Whether kids have formed their own dino groups for fun, or teachers are looking for ways to bring science to life in their classrooms, we offer a selection of questions and projects related to T. rex. These are excerpted from Bones Rock!, a brand new book by BHI president Peter Larson and his co-author Kristin Donnan. A complete Teacher's Guide is included in the book.

Sixth-grade science teacher Nicole Keegan calls the Bones Rock! activities "very well rounded," with "both concrete and abstract thinking involved." She says, "The abstract thinking is in the open-ended style questions that allow students to imagine and come up with answers for themselves, and there is, virtually, no right or wrong. Children like to dream and imagine and if they have the background information to do so, they will and what you get in return will amaze you!" Thanks, Nicole, for the assessment!

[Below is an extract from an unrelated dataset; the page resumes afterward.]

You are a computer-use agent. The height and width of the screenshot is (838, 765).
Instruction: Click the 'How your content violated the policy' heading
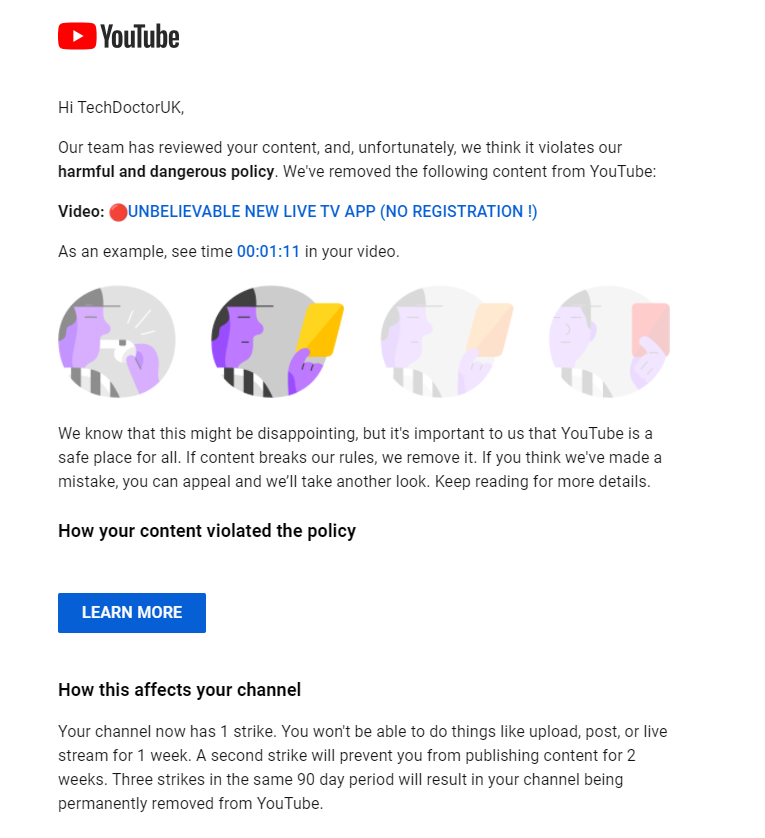(207, 531)
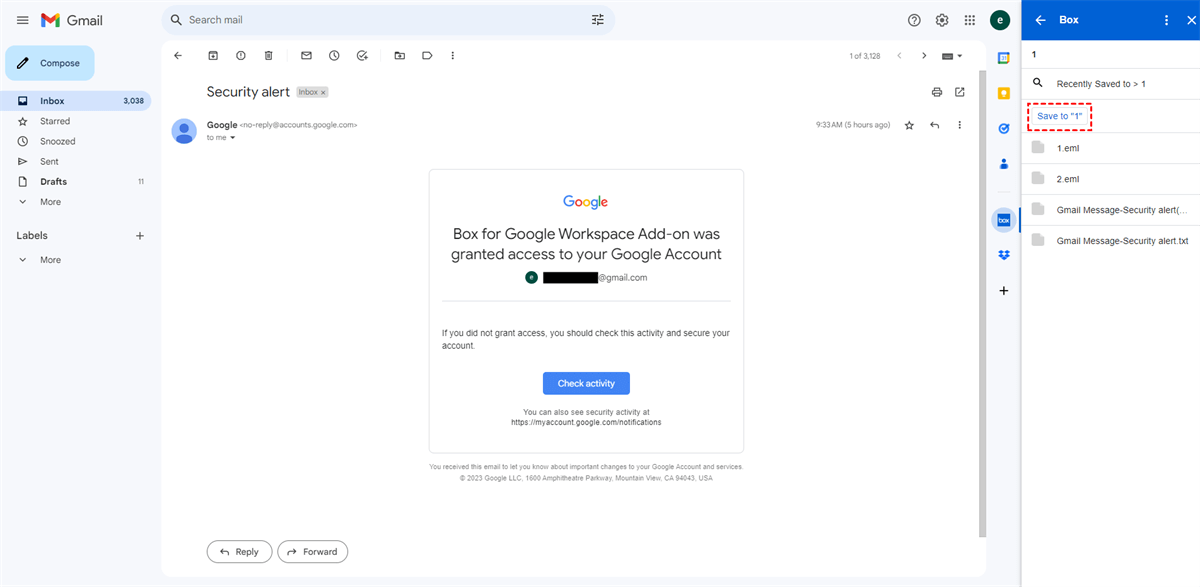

The following Sample Questions and Sample Projects are related to subjects we've discussed in the content pages of this site, from T. rex In-depth and Paleontology. They are intended for various age groups, so see where you fit in! As this site progresses, we'll post answers, along with discussions of activities you might want to suggest!



  Sample Questions
  1. Why do paleontologists argue?
  2. What things would you consider when looking for a particular kind of fossil? (You may choose more than one.)
    1. What color is it?
    2. What environment did it live in?
    3. What did it eat?
    4. Where are good rock exposures?
    5. How old is it?
    6. Are there geologic maps for the area?
    7. Were there specific hard parts that might be preserved?
    8. How big was it?
    9. Is it rare?
    10. Who owns the land?
  3. What types of information might a field map provide?
  4. What is a “rooted” tooth, and what can it tell you about a fossil site?
  5. What are pathologies, and why are they important?
  6. How long do you think an individual dinosaur might have lived?
  7. What are the “characters” of a carnivore's tooth, and how do they differ from an herbivore's and an omnivore's?
  8. Who is credited with the “discovery” of evolution?
  9. What is special about the way birds breathe?
    1. They have a system of air sacs
    2. They have relatively small lungs
    3. They have a “one-way” respiratory system
    4. All of the above
  10. What would you study as a paleontologist? Are you a specialist, a generalist, a geologist, a botanist? What are your favorite aspects of the science of paleontology? If you're interested in subjects other than paleontology, what else might you study?


  Sample Projects
  1. Using skeletons only (no obvious flesh parts!), see if you can “map” some gracile and robust body parts in class. Perhaps outline shoulders on the black board—use the largest boy and the smallest girl. Or trace arm bone widths and shapes on paper. What about feet? Check elbows, hips, and head circumference.
  2. Save chicken bones from a family dinner. Boil them, clean them of all soft tissue, dry, and reassemble the bones. (Too bad, no head! Maybe everyone can make a new one out of, well, anything else.)
  3. Discuss whether shopping in the grocery store is a predator or a scavenger behavior.
  4. Read about a famous recent earthquake, tsunami, or natural disaster. How did it affect the way the earth looks now? Ten thousand (10,000) years from now?
  5. Watch Jurassic Park, Dinosaur, and various documentaries on dinosaurs. Do you think the dinosaurs are moving and behaving correctly, or in ways with which you agree? Do you see any mistakes? What makes you think they're mistakes? What might you change about these creatures?